3.- De acuerdo con lo anterior, estarán exentas del Impuesto sobre el Valor Añadido las entregas de prótesis dentales (fabricadas por el protésico), así como las prestaciones de servicios realizadas por odontólogos y protésicos dentales que estén facultados para realizar dichas operaciones en el desarrollo de su profesión conforme a lo previsto en el Real Decreto 1594/1994, anteriormente expuesto, aunque actúen por medio de una sociedad o entidad.

No concurriendo lo anterior, en particular si el producto no puede considerarse como prótesis dental según la normativa vigente, las entregas de las estructuras o esqueletos de prótesis dentales, estarán sujetas y no exentas del Impuesto sobre el Valor Añadido. No es competencia de este Centro Directivo definir lo que se entiende por prótesis dental, o por estructura de prótesis dental, o bien por bases de prótesis dentales, debiendo pues atenerse a lo que disponga la legislación vigente y específica sobre esta materia.

Así pues, tal y como dispuso este Centro directivo en su consulta de 11 de noviembre de 2011, V2756-11, de acuerdo con lo dispuesto en la Directiva 2006/112/CE, estarán también exentas las importaciones de prótesis dentales, siempre y cuando se cumplan las mismas condiciones establecidas para la entrega interior exenta de las mismas. Es decir, dichas prótesis dentales deberán ser fabricadas y entregadas por estomatólogos, odontólogos, mecánicos dentistas y protésicos dentales.
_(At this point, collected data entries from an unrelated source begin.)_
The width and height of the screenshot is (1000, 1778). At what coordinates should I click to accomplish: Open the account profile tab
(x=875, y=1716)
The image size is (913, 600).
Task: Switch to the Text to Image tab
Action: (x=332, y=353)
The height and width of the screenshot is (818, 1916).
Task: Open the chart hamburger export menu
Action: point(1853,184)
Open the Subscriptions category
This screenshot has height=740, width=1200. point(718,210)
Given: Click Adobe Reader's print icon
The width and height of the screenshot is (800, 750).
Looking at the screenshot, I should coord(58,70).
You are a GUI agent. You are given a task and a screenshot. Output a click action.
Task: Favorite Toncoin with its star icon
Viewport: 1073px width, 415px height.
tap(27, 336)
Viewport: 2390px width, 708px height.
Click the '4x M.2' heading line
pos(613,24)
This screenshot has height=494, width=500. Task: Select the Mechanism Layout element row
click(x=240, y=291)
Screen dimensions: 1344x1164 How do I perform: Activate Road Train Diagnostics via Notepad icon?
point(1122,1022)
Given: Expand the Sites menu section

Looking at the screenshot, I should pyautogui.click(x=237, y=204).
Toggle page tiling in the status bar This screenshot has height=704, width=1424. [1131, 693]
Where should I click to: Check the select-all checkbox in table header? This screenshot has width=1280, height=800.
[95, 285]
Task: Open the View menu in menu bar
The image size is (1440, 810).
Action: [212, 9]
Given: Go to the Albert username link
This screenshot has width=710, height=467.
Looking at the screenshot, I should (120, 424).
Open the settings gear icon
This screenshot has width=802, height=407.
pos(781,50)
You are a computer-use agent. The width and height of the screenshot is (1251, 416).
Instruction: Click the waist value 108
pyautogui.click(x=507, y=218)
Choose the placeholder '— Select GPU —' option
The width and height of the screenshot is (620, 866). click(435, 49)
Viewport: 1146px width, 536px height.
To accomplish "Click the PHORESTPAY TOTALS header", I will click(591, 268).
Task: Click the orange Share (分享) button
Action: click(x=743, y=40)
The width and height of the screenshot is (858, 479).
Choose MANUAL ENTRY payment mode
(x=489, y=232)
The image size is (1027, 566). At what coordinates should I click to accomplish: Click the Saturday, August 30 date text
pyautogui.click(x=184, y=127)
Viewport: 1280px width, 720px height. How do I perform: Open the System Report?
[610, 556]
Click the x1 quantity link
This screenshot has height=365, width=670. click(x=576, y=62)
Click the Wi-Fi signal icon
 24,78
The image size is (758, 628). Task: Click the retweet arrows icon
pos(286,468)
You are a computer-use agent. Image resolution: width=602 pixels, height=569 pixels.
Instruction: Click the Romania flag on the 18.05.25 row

En caso contrario, aunque el importador destinatario de las prótesis tenga la condición de protésico dental, la importación estará sujeta al Impuesto y no exenta.

4.- Por lo que se refiere al envío de las mercancías de la península a Canarias y su posible sujeción al Impuesto General Indirecto Canario, habrá que estar a lo establecido en la disposición adicional décima. Tres de la Ley 20/1991, de 7 de Junio, de modificación de los aspectos fiscales del Régimen Económico Fiscal de Canarias (BOE. de 8 de junio) según la cual «se atribuye a los órganos competentes de la Comunidad Autónoma de Canarias la competencia para contestar las consultas tributarias relativas al Impuesto General Indirecto Canario y al Arbitrio sobre la Producción e Importación en las islas Canarias formuladas al amparo del artículo 107 de la Ley General Tributaria, si bien en aquéllas cuya contestación afecte o tenga trascendencia en otros impuestos, así como, en todo caso, en las relativas a la localización del hecho imponible, será necesario informe previo del Ministerio de Economía y Hacienda.».

En consecuencia, las consultas relativas al Impuesto General Indirecto Canario deberán formularse ante la Dirección General de Tributos, de la Consejería de Economía y Hacienda del Gobierno de Canarias, C/ Tomás Miller, nº 38, – 2º, 35007, Las Palmas de Gran Canaria. Esta Subdirección General le informa que no es competente para la resolución de las cuestiones relacionadas con el Impuesto General Indirecto Canario (IGIC).

5.- Por último, en relación con la base imponible de las importaciones de bienes, el artículo 83 de la Ley 37/1992:

“Uno. Regla general.

En las importaciones de bienes, la base imponible resultará de adicionar al valor de aduana los conceptos siguientes en cuanto no estén comprendidos en el mismo:

a) Los impuestos, derechos, exacciones y demás gravámenes que se devenguen fuera del territorio de aplicación del impuesto, así como los que se devenguen con motivo de la importación, con excepción del Impuesto sobre el Valor Añadido.

b) Los gastos accesorios, como las comisiones y los gastos de embalaje, transporte y seguro que se produzcan hasta el primer lugar de destino de los bienes en el interior de la Comunidad.

Se entenderá por «primer lugar de destino» el que figure en la carta de porte o en cualquier otro documento que ampare la entrada de los bienes en el interior de la Comunidad. De no existir esta indicación, se considerará que el primer lugar de destino es aquél en que se produzca la primera desagregación de los bienes en el interior de la Comunidad.”.